Avant-portrait

Petite, Helen Oyeyemi refusait d’apprendre à lire et à écrire. Un scandale pour son père professeur de sociologie qui ne pouvait souffrir une telle attitude sous son toit. La petite rebelle, "entêtée comme [s]on père", céda enfin sur le conseil de Chimmy qui lui avait dit que "la lecture c’est vraiment chouette". "Chimmy était l’ami imaginaire, explique l’élégante Anglaise d’origine nigériane aux airs de fille sage, que je m’étais inventé lorsque ma sœur était encore trop petite pour que je puisse jouer sérieusement avec elle." Ainsi, l’ex-cancre s’était-elle rangée.

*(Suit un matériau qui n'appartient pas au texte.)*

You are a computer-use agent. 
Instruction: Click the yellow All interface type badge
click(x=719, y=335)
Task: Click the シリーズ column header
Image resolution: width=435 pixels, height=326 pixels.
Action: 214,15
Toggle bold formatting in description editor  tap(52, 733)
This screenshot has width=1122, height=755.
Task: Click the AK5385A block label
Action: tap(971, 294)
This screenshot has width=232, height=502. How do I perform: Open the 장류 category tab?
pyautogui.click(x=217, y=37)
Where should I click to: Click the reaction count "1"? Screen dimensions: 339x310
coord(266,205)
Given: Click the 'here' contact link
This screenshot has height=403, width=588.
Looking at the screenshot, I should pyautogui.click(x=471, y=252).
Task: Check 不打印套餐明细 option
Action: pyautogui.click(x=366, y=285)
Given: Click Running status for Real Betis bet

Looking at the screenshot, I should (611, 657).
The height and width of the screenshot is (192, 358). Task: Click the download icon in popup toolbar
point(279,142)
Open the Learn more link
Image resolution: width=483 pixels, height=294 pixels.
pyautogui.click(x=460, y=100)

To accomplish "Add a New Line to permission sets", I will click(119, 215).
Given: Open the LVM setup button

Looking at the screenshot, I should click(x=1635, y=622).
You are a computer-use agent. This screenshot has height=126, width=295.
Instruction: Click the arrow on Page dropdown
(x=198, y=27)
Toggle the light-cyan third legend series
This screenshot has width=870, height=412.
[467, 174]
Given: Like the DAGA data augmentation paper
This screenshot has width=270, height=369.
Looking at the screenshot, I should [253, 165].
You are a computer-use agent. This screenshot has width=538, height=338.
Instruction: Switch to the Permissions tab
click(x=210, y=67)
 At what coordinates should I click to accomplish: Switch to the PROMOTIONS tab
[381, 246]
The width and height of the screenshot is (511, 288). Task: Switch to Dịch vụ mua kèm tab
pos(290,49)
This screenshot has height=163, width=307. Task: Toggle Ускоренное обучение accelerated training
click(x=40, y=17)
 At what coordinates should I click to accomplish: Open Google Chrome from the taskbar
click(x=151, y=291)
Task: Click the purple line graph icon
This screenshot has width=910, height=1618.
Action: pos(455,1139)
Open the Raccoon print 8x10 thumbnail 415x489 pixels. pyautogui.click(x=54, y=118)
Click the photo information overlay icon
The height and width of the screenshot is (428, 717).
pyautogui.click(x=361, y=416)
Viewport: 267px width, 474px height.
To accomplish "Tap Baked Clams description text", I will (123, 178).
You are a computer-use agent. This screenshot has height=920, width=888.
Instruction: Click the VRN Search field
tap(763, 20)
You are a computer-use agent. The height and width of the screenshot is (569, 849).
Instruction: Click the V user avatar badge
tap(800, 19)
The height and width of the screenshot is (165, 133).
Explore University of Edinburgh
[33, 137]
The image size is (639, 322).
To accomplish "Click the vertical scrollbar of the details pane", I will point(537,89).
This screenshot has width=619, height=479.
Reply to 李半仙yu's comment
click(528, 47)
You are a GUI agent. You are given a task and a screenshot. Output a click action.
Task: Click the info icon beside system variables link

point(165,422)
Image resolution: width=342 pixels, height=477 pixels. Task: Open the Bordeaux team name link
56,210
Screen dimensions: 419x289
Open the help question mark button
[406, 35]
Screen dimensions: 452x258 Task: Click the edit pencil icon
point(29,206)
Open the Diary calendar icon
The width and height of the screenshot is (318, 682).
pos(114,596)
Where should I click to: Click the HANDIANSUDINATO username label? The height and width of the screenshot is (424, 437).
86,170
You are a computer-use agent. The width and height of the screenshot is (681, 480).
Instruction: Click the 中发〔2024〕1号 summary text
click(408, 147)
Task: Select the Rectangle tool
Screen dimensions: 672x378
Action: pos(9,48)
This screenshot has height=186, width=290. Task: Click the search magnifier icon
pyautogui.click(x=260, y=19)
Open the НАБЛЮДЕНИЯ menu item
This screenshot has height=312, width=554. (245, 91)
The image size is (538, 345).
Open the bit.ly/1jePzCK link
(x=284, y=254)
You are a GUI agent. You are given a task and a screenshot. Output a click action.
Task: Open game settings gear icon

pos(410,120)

Non seulement elle connaîtrait son alphabet à 5 ans, mais elle allait devenir une wonder girl des lettres anglaises : l’année où elle entre à l’université de Cambridge pour un cursus en sciences sociales et politiques ("étudier la littérature, c’est déprimant, toutes ces analyses de texte qui vident de sève les mots"), son premier livre, The Icarus girl, est publié par Bloomsbury puis traduit chez Plon (La petite Icare).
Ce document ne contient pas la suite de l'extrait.